▸ Requirement
Find the line below with "Where should I click to: Toggle Underline". Print it and every line after it exactly, through the last line, leaving out the pictures.

Stored records
______

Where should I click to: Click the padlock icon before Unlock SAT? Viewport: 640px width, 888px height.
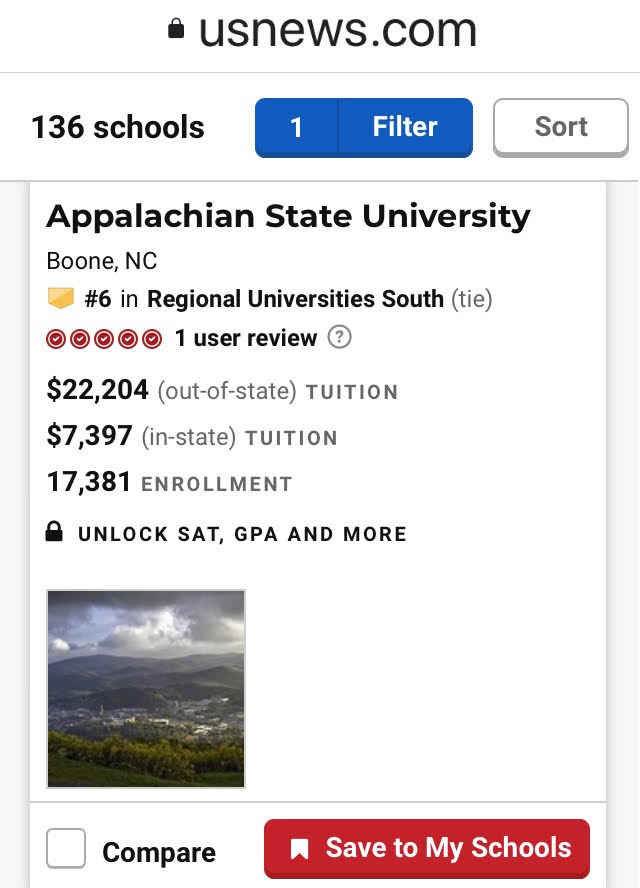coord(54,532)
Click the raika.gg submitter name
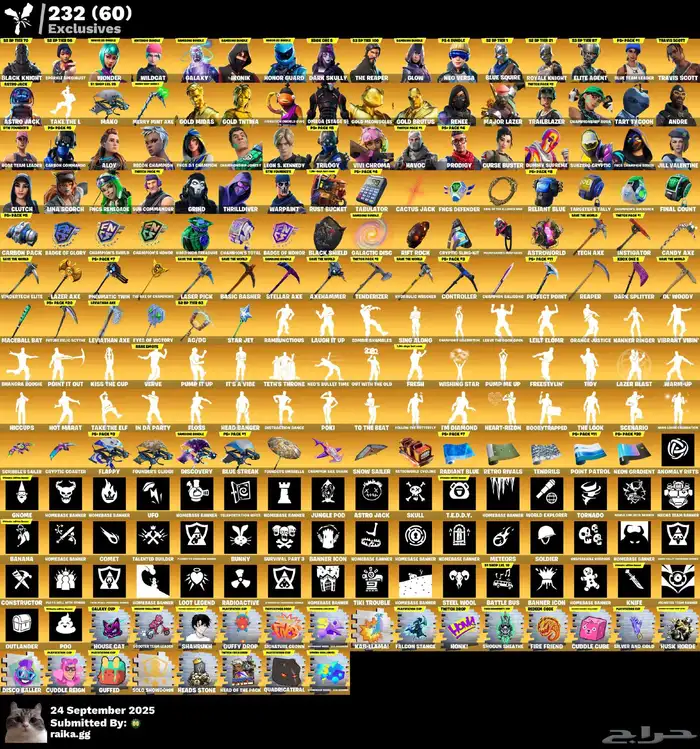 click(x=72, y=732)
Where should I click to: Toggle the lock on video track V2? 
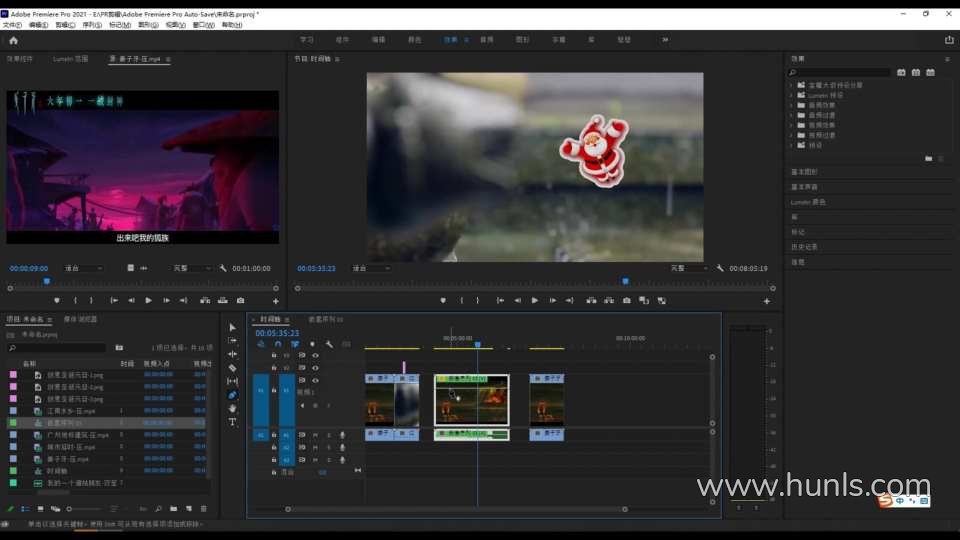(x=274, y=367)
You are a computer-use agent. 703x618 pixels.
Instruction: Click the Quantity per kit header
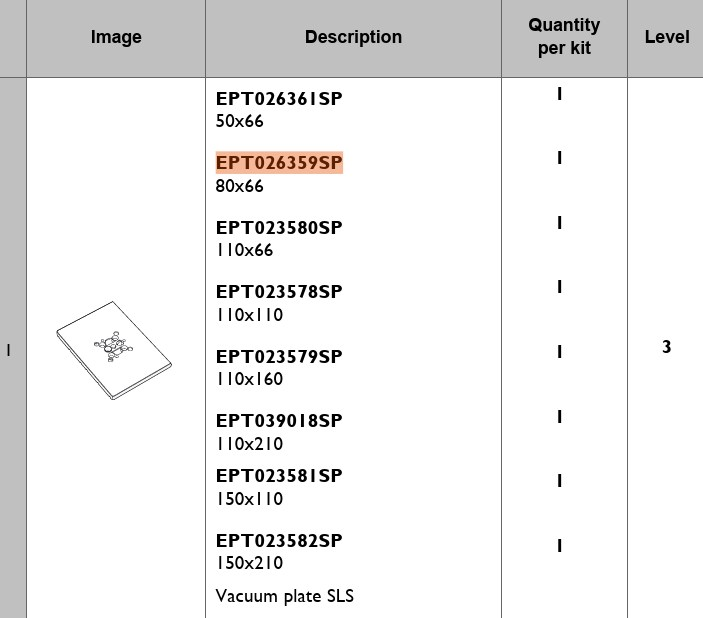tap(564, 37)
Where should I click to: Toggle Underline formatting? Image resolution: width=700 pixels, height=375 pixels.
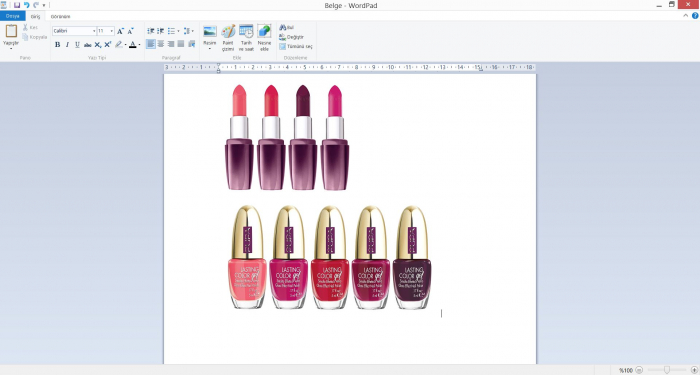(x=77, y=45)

______

▸ Written solution
Where should I click to: Toggle Underline formatting? Image resolution: width=700 pixels, height=375 pixels.
(x=77, y=45)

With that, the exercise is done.